Project 4, Median Heaps
Due: Tuesday, November 28, 8:59pm
Addenda
- [Tue 11/27 23:15] Fixed some typos in p4test4.cpp and p4test4.txt. After deletion, the main program should use itemPtr1 and itemPtr2 to print out cities (rather than item1 and item2).
- [Tue 11/27 15:00]
Potential logic bug: If there are lots of items with the same key value, there is a situation that might cause you to report the min item and max item incorrectly.
Suppose that we are using the City class and we have data from some county in Kansas where all of the cities have the same elevation. Depending on how you keep track of the min elevation and how you break ties, it is possible that the min item was the root of the max heap which then gets moved from the max heap to the min heap (to rebalance heap sizes) and then gets removed from the min heap by the deleteItem() function.
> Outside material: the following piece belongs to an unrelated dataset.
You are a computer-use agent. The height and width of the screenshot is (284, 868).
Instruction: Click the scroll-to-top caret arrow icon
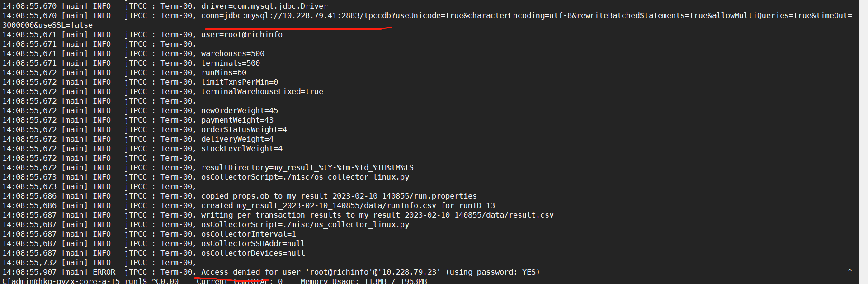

In that situation, you might end up reporting a city as having the min elevation that is not a city that is still in the MedianHeap. This is a very unusual situation because the entire max heap will have to have the same elevation in order for the max item to have the min elevation.
You can fix this situation by making "deleteRoot" of the max heap check to see if happens to equal the min item and make the last item of the heap the new min item, because the only way that can happen is if the entire heap has the same elevation.
AFAIK, this situation does not occur in the test cases and, given the project is due tomorrow, we won't go out of our way to test it during grading, but if you want your code to be "bullet proof," you should check that you don't have this bug.
Here's an example program that illustrates this situation. It is tuned to expose the bug in a particular implementation. If you want to see if you have the same bug, you have to change the program around.
- Main program that adds 10 cities, all with eleveation 50: obscure.cpp.
- In the buggy version, the output shows that "Town 1" gets moved from the min heap to the max heap and then back to the min heap. Town 1 eventually gets deleted, but is still reported as the min and max items: buggy.txt.
- The fixed version detects when the root of a max heap happens to be the min value (and when the root of a min heap happens to be the max value): debugged.txt.
- [THu 11/23 09:40] Fixed typo in p4test6.cpp. The array cities2[] should have only 47 cities not 49. Please use latest version.
- [Tue 11/14 10:00] Fixed typo in p4test2.cpp. Please use latest version.
- [Thu 11/10 14:20] Updated p4test1.cpp and p4test7.cpp. Testing some edge cases was added to p4test1.cpp. Also, p4test7.cpp now includes calls to getMin(), getMedian() and getMax(). These functions should run in constant time, so they should be included in the timing runs.
- [Thu 11/10 14:20] Simplified g++ command for p4test7.cpp. It does not have to be compiled with the City class.
Objectives
The objective of this programming assignment is for you to gain experience working with binary heaps, templates and function pointers.Background
The premise of this project is that you are asked to design a data structure for keeping track of three statistics: minimum, maximum and median. The data structure has to support efficient insertion, but does not have to support efficient search or remove.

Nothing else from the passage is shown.